━━ SOURCE DOCUMENT ━━
Exhibitions → 2017

Alexander_Apóstol__Salida de los_obreros del museo


Event Details

This event finished on 12 February 2018


12.01.2017 – 02.12.2018
Opening: Thursday, November 30, 7:00 p.m.
Curators: Agustín Pérez Rubio y Diana Wechsler
Gallery 1, Level -1


Malba presents the exhibition project Salida de los obreros al museo. Taller y República a partir de Tucumán arde by Venezuelan artist Alexander Apóstol (Barquisimeto, 1969), developed especially for the museum and coproduced with the Bienalsur.

The project offers an open and collective discussion about the relationship between art and politics, taking off from a contemporary re-elaboration of the 1968 manifesto Tucumán arde [Tucumán's Burning]: Can we today re-propose a debate that takes off from strategies of production and circulation similar to the ones devised at that moment?

The project consits in three stages. Apóstol first “translates” the linguistic structure of the manifesto through mathematical Graphs theorem, to obtain a minimal mathematical formula on which to do current work. After that, he incorporates a set of variables based on biographical data of the original participants in Tucumán and data on the works they presented there, which serve to trigger work with a group of students and professionals from the UNTREF [Universidad del Tres de Febrero] in different disciplines: Performance (Actions), Literature (Words) and Cinema (Images), which will then be replicated in the Networks, the binding element for the whole project. Finally, the results of this collective work of experimentation will form the exhibition in Sala/Gallery 1 of the museum.


Alexander Apóstol

Venezuela, 1969

Apóstol is a multimedia conceptual artist who works on the political history of Latin America through the vantage point of urban planning and architecture. He studied Art History at the Universidad Central de Venezuela and photography at the Escuela Ricardo Armas. His work includes photographs, films, installations and texts. He has taken part in Manifesta 9, CAPC Bordeaux (2015) and the biennials of Venice (2011), Prague (2003 and 2005); Cuenca (2004); Istanbul (2003), São Paulo (2002) and Havana (1997); in Le Printemps de Septembre in Toulouse, France (2003); PhotoEspaña in Madrid (2003); FotoFest in Houston, U.S.A. (2002), among many other exhibitions.


The Tucumán arde model

Tucumán arde was a political and artistic action carried out by a large group of artists in November of 1968 – when Onganía was Argentina's dictator – and which had as its starting point field work research into the conditions of exploitation of the population and the concentration of capital in the north of Argentina. It consisted of establishing a statistical record of its own, with an exhibition presented at the headquarters of workers' centers in Buenos Aires and Rosario, and in various publicity activities.

Among those activities, the text signed by María Teresa Gramuglio and Nicolás Rosa spelled out the condition for new art the collective was launching: “Revolutionary art arises out of an act of awareness of the artist's current and actual reality as an individual within the political and social setting around him. Revolutionary art proposes the aesthetic fact and deed as the core in which are integrated and unified all the elements that make up human reality: economic, social, political; as an integration of the contributions of the various disciplines, eliminating the separation between artists, intellectuals and technicians, and as a unitary action of all those, geared toward altering the entire social structure: in other words, a total art."
━━━
━━ RECORDS SHOWN ━━
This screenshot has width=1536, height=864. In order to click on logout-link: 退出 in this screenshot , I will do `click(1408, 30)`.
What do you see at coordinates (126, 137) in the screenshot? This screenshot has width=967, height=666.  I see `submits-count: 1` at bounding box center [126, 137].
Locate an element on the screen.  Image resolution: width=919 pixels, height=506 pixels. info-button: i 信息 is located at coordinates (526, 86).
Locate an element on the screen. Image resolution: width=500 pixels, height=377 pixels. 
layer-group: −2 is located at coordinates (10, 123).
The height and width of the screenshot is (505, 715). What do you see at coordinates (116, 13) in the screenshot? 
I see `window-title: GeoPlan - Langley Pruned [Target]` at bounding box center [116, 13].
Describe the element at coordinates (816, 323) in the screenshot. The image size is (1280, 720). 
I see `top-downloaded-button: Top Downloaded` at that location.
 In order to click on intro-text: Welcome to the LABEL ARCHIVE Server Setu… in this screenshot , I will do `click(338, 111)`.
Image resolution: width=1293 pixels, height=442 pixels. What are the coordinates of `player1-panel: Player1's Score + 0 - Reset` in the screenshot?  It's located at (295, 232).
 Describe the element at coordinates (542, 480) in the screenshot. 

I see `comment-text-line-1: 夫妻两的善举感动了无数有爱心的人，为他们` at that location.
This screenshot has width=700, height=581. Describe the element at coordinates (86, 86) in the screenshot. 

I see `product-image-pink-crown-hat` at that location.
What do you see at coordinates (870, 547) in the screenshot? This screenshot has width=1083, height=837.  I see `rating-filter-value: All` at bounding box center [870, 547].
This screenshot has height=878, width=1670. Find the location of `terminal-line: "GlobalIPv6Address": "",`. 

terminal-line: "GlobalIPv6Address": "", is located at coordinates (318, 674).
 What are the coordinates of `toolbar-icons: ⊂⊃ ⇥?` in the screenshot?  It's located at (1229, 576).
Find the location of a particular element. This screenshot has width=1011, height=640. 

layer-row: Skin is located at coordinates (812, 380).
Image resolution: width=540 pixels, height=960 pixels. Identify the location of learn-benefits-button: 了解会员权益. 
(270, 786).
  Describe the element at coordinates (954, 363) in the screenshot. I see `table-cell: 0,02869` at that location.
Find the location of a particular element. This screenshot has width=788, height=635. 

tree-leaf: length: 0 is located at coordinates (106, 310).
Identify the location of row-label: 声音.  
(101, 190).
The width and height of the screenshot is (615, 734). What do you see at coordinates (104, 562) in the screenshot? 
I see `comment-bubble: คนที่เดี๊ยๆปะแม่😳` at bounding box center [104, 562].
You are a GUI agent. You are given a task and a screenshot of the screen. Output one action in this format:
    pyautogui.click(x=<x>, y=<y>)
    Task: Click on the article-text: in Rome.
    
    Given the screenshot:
━━━
* _EXERCISES TO COMPLETE_:
(1) According to the exhibition page, in what year was the Tucumán arde manifesto created?
(2) Rewrite the part of the exhibition page starting with "Event Details" and going on through "at that moment?", changing "politics" to "society".

* _ANSWERS TO THE EXERCISE_:
(1) 1968

(2)
Event Details

This event finished on 12 February 2018


12.01.2017 – 02.12.2018
Opening: Thursday, November 30, 7:00 p.m.
Curators: Agustín Pérez Rubio y Diana Wechsler
Gallery 1, Level -1


Malba presents the exhibition project Salida de los obreros al museo. Taller y República a partir de Tucumán arde by Venezuelan artist Alexander Apóstol (Barquisimeto, 1969), developed especially for the museum and coproduced with the Bienalsur.

The project offers an open and collective discussion about the relationship between art and society, taking off from a contemporary re-elaboration of the 1968 manifesto Tucumán arde [Tucumán's Burning]: Can we today re-propose a debate that takes off from strategies of production and circulation similar to the ones devised at that moment?